Temperature-independent catalytic two-electron reduction of dioxygen by ferrocenes with a copper(II) tris[2-(2-pyridyl)ethyl]amine catalyst in the presence of perchloric acid.
Selective two-electron plus two-proton (2e(-)/2H(+)) reduction of O(2) to hydrogen peroxide by ferrocene (Fc) or 1,1'-dimethylferrocene (Me(2)Fc) in the presence of perchloric acid is catalyzed efficiently by a mononuclear copper(II) complex, [Cu(II)(tepa)](2+) (1; tepa = tris[2-(2-pyridyl)ethyl]amine) in acetone. The E(1/2) value for [Cu(II)(tepa)](2+) as measured by cyclic voltammetry is 0.07 V vs Fc/Fc(+) in acetone, being significantly positive, which makes it possible to use relatively weak one-electron reductants such as Fc and Me(2)Fc for the overall two-electron reduction of O(2). Fast electron transfer from Fc or Me(2)Fc to 1 affords the corresponding Cu(I) complex [Cu(I)(tepa)](+) (2), which reacts at low temperature (193 K) with O(2), however only in the presence of HClO(4), to afford the hydroperoxo complex [Cu(II)(tepa)(OOH)](+) (3). A detailed kinetic study on the homogeneous catalytic system reveals the rate-determining step to be the O(2)-binding process in the presence of HClO(4) at lower temperature as well as at room temperature. The O(2)-binding kinetics in the presence of HClO(4) were studied, demonstrating that the rate of formation of the hydroperoxo complex 3 as well as the overall catalytic reaction remained virtually the same with changing temperature.

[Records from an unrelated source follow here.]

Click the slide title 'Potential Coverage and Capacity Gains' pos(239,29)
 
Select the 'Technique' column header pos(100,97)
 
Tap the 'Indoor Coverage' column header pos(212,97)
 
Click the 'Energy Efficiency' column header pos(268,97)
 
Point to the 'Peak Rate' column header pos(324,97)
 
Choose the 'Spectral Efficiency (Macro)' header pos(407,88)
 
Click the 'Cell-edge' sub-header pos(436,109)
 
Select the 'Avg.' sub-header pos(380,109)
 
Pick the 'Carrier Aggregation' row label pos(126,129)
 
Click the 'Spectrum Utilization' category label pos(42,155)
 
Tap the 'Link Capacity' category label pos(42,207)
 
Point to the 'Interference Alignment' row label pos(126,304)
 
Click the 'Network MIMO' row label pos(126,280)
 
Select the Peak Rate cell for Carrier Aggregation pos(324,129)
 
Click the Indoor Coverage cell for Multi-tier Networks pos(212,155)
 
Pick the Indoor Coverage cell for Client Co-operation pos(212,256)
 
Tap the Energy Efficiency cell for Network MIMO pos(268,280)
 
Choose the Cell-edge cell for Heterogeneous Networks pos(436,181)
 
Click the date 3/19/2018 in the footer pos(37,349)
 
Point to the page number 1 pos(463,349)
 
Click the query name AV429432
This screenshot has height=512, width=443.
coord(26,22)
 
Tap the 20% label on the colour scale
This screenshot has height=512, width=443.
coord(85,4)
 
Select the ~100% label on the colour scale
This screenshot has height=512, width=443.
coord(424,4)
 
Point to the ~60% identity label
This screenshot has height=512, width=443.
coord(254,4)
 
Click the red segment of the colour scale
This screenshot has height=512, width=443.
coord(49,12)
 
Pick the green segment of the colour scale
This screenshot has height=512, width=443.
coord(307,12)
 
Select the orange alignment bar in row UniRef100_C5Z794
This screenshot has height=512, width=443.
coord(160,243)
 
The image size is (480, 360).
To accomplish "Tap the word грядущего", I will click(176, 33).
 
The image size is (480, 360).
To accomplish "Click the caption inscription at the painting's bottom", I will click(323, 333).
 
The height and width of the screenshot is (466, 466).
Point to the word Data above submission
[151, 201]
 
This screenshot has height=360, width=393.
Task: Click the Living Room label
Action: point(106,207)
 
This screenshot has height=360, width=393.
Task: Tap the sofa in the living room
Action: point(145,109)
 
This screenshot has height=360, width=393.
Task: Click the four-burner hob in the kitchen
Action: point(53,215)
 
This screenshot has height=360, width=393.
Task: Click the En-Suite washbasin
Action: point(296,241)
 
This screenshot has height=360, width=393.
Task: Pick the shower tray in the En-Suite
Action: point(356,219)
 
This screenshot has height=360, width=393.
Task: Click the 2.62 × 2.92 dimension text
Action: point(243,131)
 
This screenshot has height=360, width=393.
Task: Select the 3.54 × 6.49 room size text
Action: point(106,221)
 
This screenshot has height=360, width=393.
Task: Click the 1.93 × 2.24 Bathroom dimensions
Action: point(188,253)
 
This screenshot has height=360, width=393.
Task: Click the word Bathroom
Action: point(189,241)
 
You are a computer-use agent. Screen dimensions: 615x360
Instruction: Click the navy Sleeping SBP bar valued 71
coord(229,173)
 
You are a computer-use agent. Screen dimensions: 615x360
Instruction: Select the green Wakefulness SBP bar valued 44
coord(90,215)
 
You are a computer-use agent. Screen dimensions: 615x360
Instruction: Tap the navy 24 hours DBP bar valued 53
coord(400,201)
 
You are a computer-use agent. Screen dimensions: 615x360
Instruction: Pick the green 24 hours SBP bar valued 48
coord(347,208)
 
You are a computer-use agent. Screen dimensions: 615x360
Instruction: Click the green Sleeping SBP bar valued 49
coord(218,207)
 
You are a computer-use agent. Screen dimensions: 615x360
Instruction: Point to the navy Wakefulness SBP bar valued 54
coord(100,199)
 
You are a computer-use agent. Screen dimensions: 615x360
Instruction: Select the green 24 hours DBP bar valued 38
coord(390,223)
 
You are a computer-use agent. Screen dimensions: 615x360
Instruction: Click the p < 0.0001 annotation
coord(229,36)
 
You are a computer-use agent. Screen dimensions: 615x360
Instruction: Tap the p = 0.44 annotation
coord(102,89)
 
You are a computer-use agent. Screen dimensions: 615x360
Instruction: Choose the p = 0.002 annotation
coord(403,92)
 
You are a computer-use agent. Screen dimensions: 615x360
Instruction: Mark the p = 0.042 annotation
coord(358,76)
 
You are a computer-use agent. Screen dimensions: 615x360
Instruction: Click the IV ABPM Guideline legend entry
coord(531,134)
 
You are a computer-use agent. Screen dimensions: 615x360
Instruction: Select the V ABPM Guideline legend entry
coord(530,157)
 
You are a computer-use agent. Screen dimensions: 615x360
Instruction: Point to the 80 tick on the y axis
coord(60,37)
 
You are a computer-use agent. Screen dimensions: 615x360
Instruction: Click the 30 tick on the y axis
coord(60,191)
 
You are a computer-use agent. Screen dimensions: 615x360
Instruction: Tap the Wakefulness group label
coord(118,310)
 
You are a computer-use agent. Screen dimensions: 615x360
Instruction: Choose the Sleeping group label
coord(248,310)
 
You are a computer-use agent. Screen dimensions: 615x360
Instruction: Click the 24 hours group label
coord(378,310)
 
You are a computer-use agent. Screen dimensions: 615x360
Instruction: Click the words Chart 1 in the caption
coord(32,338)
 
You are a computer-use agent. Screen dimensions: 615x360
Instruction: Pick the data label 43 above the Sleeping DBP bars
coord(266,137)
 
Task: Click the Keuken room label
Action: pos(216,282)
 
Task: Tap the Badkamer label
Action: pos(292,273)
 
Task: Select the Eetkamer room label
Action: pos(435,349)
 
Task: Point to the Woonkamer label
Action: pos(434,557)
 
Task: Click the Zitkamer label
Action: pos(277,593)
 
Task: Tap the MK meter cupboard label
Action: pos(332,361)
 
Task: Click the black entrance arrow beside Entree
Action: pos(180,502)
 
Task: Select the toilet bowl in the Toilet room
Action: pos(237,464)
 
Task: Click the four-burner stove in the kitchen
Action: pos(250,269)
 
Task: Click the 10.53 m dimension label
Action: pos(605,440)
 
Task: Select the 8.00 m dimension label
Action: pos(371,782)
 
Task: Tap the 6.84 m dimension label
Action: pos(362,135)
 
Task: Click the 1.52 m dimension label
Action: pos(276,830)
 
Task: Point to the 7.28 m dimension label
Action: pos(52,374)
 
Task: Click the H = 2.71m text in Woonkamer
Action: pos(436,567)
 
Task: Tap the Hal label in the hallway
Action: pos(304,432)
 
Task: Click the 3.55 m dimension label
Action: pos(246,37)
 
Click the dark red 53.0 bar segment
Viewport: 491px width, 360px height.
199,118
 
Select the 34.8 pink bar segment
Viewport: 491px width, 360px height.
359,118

The apparent lack of activation energy for the catalytic two-electron reduction of O(2) is shown to result from the existence of a pre-equilibrium between 2 and O(2) prior to the formation of the hydroperoxo complex 3. No further reduction of [Cu(II)(tepa)(OOH)](+) (3) by Fc or Me(2)Fc occurred, and instead 3 is protonated by HClO(4) to yield H(2)O(2) accompanied by regeneration of 1, thus completing the catalytic cycle for the two-electron reduction of O(2) by Fc or Me(2)Fc.